Northern blot analysis
RNA isolation and Northern blot analysis was performed as described previously (Servant et al., 2000). The probe used was a 1-kb EcoRI fragment of the rat Skp2 cDNA (provided by G. Baffet, Hôpital Pontchaillou, Rennes, France).
We thank G. Baffet, M. Pagano, M. Rudnicki, H. Zhang, and L. Zhu for reagents; and M. Dupuis and E. Massicote for help with flow cytometry.

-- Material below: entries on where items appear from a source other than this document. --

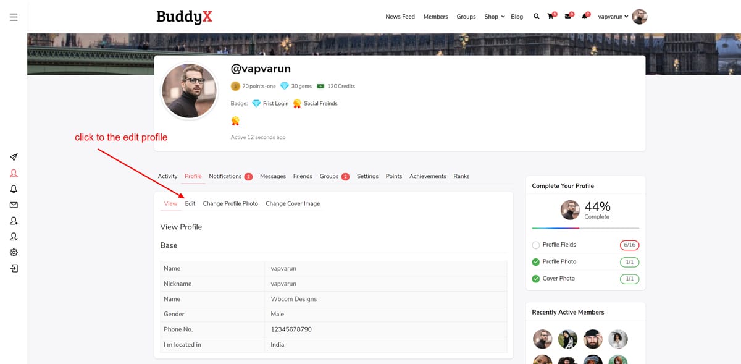Open the Achievements tab
Viewport: 741px width, 364px height.
point(427,176)
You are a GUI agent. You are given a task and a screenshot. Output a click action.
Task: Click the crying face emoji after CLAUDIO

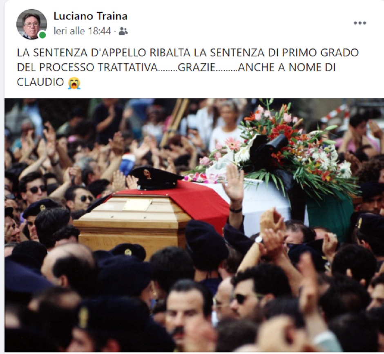(74, 83)
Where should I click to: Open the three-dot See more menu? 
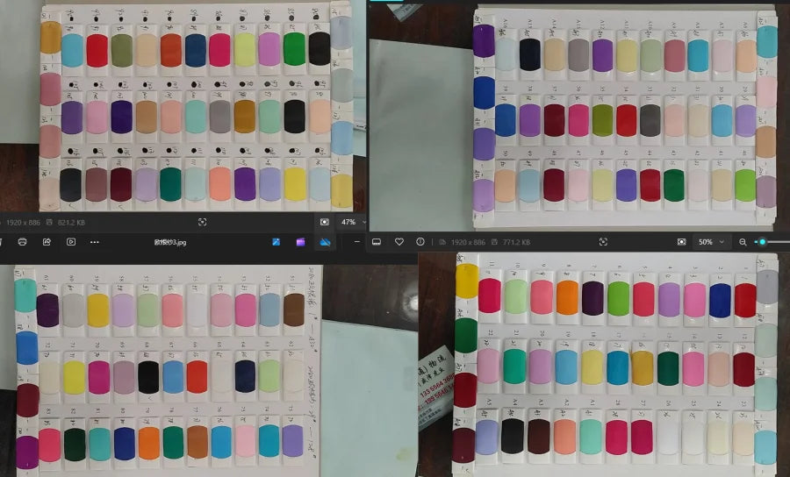coord(95,242)
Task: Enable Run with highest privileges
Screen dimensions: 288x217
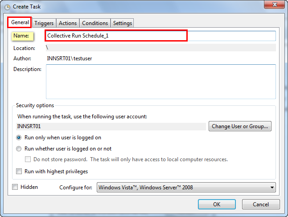Action: point(19,171)
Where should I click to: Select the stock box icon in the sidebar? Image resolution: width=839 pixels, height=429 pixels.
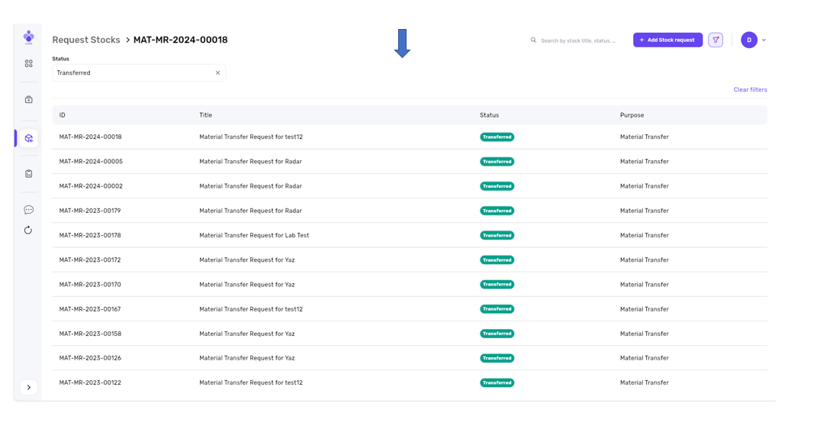click(x=28, y=138)
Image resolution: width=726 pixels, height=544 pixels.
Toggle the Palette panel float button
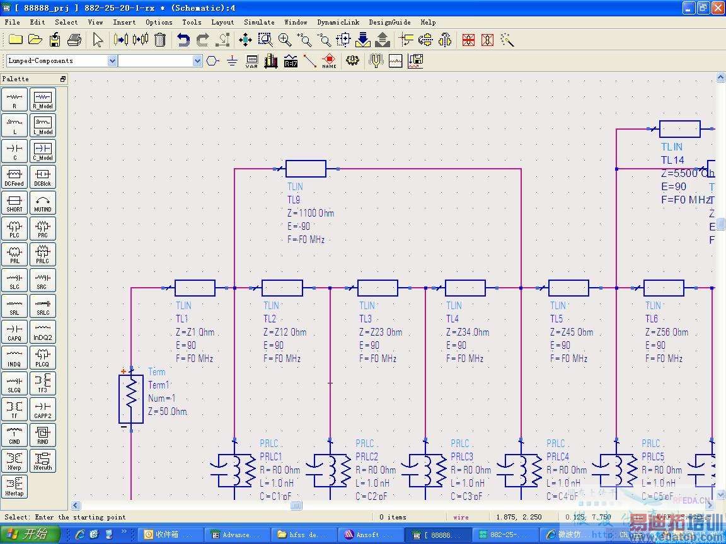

G. Rodier is recipient of fellowships from the National Cancer Institute of Canada and the American Association for Cancer Research (Anna D. Barker Fellowship), and P. Coulombe is recipient of a studentship from the National Cancer Institute of Canada. S. Meloche holds a Canada Research Chair in Cellular Signaling. This work was supported by a grant from the Canadian Institutes for Health Research (MOP-14168).
Constantin Makris's present address is Merck Frosst Center for Therapeutic Research, Kirkland, Quebec H9H 3L1, Canada.
Abbreviations used in this paper: APC/C, anaphase-promoting complex/cyclosome; MEF, mouse embryonic fibroblast; siRNA, small interfering RNA.